BOAO ASYA FORUMU'NUN TEMEL ÖZELLİKLERİ'Nİ ini şu şekilde özetlemek mümkündür.
1. Forum; 26 ülkenin siyaset adamları, ünlü bilim adamları, uzmanları, ekonomik sektör ileri gelenleri, ve ünlü iş adamlarından meydana gelmekte olup, tamamen sivil karakterli bir örgüttür.
2. Forum; yarattığı karşılıklı dialog ve koordinasyon ortamı ve sağladığı işbirliği avantajı ile sadece üye Asya ülkelerinin değil, tüm dünya ticaretinin gelişmesine de önemli katkılar sağlayacak ve fırsat yaratacak bir niteliktedir.
3. Forum ; kâr amaçlı olarak kurulmamıştır.
4. Forum; Asya ülkeleri'nin siyasi yöneticilerine, bilim adamlarına ve iş dünyasının liderlerine Asya ülkelerinin topyekün ekonomik kalkınması için dialog ortamını yaratarak dünyada Asya'nın ağırlığını ortaya koymayı hedef almıştır.

• **Toplanan veriler**
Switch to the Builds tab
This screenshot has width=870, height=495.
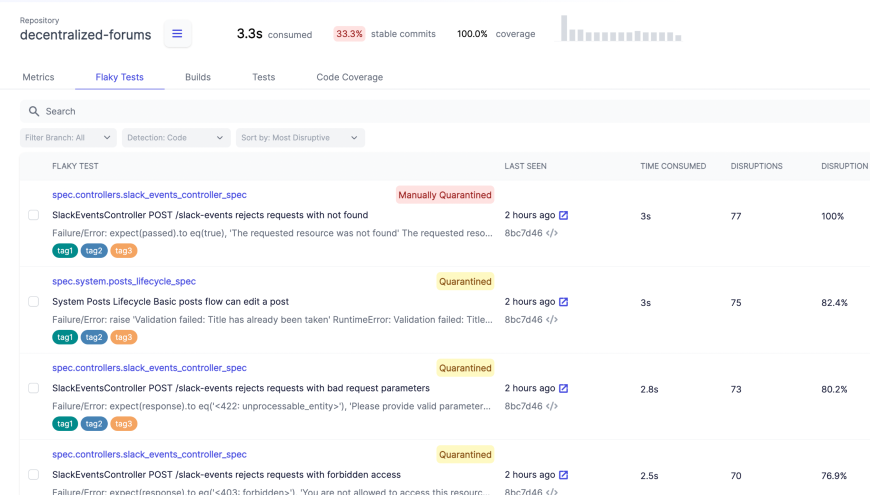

• **Senden istenen**
Boao Asya Forumu metninde "BOAO ASYA FORUMU'NUN" sözlerinin geçtiği yerden başlayarak bölümü hiç değiştirmeden yazın ve "koymayı hedef almıştır." sözlerinden sonra durun.

• **Sorunun çözümü**
BOAO ASYA FORUMU'NUN TEMEL ÖZELLİKLERİ'Nİ ini şu şekilde özetlemek mümkündür.
1. Forum; 26 ülkenin siyaset adamları, ünlü bilim adamları, uzmanları, ekonomik sektör ileri gelenleri, ve ünlü iş adamlarından meydana gelmekte olup, tamamen sivil karakterli bir örgüttür.
2. Forum; yarattığı karşılıklı dialog ve koordinasyon ortamı ve sağladığı işbirliği avantajı ile sadece üye Asya ülkelerinin değil, tüm dünya ticaretinin gelişmesine de önemli katkılar sağlayacak ve fırsat yaratacak bir niteliktedir.
3. Forum ; kâr amaçlı olarak kurulmamıştır.
4. Forum; Asya ülkeleri'nin siyasi yöneticilerine, bilim adamlarına ve iş dünyasının liderlerine Asya ülkelerinin topyekün ekonomik kalkınması için dialog ortamını yaratarak dünyada Asya'nın ağırlığını ortaya koymayı hedef almıştır.